#### [Exercise instructions]
Verbatim copy without pictures. Please print every entry as it stands.

#### [Material supplied]

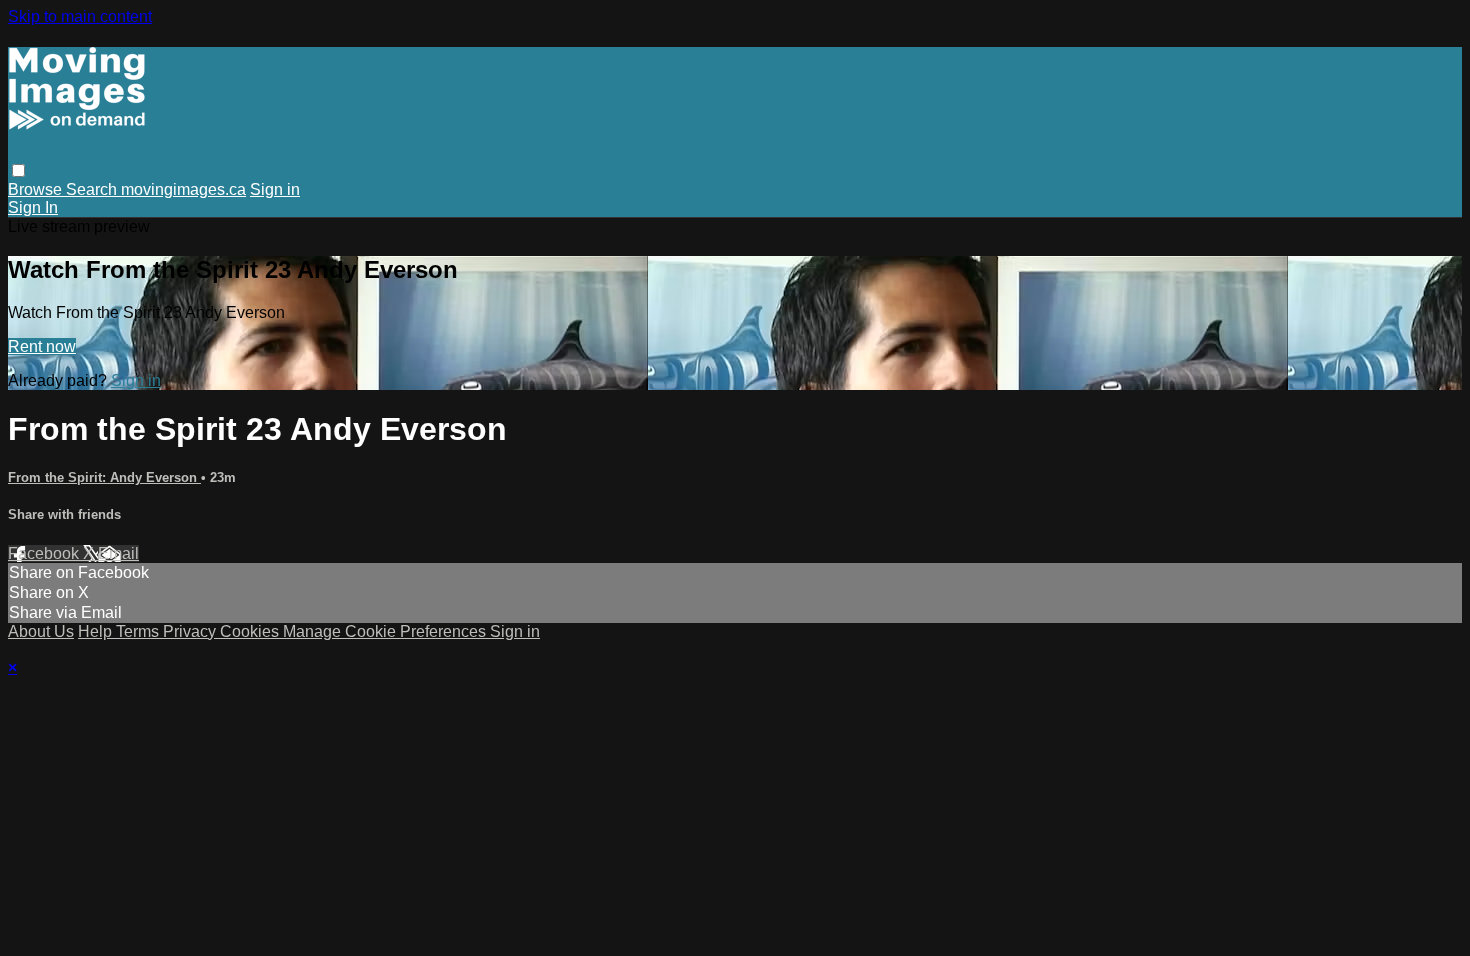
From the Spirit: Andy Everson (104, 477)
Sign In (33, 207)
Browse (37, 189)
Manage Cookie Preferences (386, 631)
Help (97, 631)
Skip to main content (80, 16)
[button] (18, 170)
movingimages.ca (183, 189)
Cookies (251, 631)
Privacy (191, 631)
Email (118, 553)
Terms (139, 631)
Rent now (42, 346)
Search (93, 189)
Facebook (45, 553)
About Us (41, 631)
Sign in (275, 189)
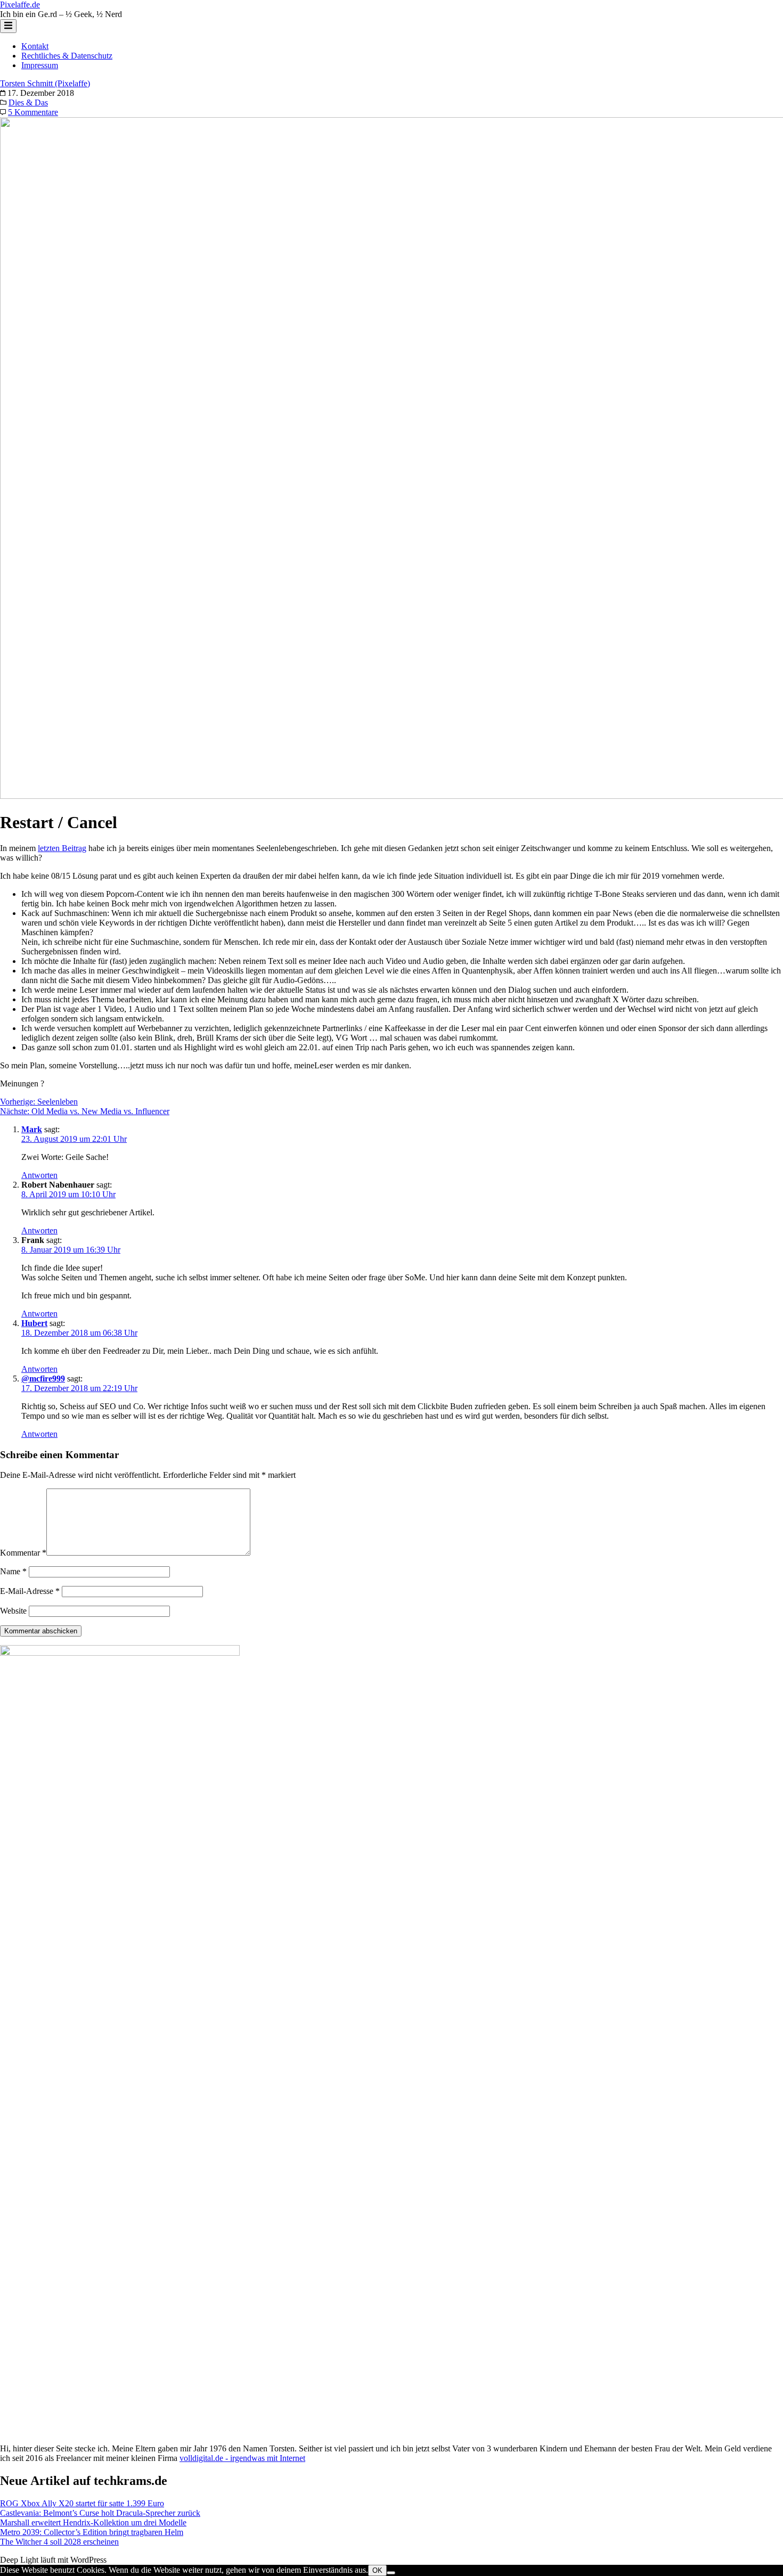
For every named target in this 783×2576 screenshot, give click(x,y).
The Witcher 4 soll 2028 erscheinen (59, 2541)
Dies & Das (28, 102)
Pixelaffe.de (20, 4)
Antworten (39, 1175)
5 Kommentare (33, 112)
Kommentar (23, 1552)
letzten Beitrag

#### [Your response]
From the Spirit: Andy Everson (104, 477)
Sign In (33, 207)
Browse (37, 189)
Manage Cookie Preferences (386, 631)
Help (97, 631)
Skip to main content (80, 16)
[button] (18, 170)
movingimages.ca (183, 189)
Cookies (251, 631)
Privacy (191, 631)
Email (118, 553)
Terms (139, 631)
Rent now (42, 346)
Search (93, 189)
Facebook (45, 553)
About Us (41, 631)
Sign in (275, 189)
For every named target in this 783×2576 screenshot, give click(x,y).
The Witcher 4 soll 2028 erscheinen (59, 2541)
Dies & Das (28, 102)
Pixelaffe.de (20, 4)
Antworten (39, 1175)
5 Kommentare (33, 112)
Kommentar (23, 1552)
letzten Beitrag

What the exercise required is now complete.